The VT640 Retro-Graphics, originally known as the VT100 Retro-Graphics, is an expansion board that was developed by Digital Engineering, Inc., for Digital Equipment Corporation's popular VT100 terminal, allowing it to be used as a graphics terminal capable of a resolution of 640 by 480 pixels. Digital Engineering introduced the VT640 in September 1980 as the second in their line of Retro-Graphics text-to-graphics-terminal conversion boards.

==Specifications==
The VT640 board displays graphics at a resolution of 640 by 480 pixels on the VT100's monochrome, green-phosphor CRT. The board boasts full graphical compatibility with the Tektronix 4010 and featured the ability to plot individual points on the screen as well as solid, dotted, and dashed lines based on vector instructions, as well as the ability to selectively erase portions of the screen and change the size of text characters on the fly. The VT640 could work with Tektronix's Plot 10 CAD software and ISSCO's Tellagraf chart-making software and Tellaplan report generator. An optional light pen allows the VT100 with the VT640 board installed to emulate the 4010 in the latter's graphic input mode.

__Available data__:
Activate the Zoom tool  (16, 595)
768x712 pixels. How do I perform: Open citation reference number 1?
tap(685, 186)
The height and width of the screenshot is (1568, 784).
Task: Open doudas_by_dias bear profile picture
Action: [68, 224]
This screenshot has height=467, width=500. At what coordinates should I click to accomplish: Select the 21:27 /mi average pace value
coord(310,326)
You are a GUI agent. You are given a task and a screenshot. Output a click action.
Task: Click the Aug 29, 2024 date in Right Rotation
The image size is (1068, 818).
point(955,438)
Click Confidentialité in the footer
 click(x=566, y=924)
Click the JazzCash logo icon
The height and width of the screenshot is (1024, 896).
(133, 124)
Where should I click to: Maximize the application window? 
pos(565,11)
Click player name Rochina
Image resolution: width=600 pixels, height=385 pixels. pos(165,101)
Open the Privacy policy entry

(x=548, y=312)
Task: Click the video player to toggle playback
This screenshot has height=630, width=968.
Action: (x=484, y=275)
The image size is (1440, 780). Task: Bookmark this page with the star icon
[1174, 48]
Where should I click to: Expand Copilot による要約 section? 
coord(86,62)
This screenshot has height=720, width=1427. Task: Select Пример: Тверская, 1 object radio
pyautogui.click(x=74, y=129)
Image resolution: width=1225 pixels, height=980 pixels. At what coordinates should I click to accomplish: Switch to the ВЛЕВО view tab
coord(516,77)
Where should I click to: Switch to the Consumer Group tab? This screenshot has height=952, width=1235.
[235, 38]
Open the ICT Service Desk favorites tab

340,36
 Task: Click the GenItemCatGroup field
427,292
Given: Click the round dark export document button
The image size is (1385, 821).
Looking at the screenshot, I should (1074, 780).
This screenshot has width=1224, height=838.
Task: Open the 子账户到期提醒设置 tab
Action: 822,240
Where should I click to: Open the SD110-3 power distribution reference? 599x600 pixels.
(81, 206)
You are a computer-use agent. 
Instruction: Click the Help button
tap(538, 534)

__Brief__: Name each software product that the VT640 text says the VT640 could work with. The entries are separate material, unrelated to the VT640 text.

__Answer space__:
- Tektronix's Plot 10 CAD software
- ISSCO's Tellagraf chart-making software
- ISSCO's Tellaplan report generator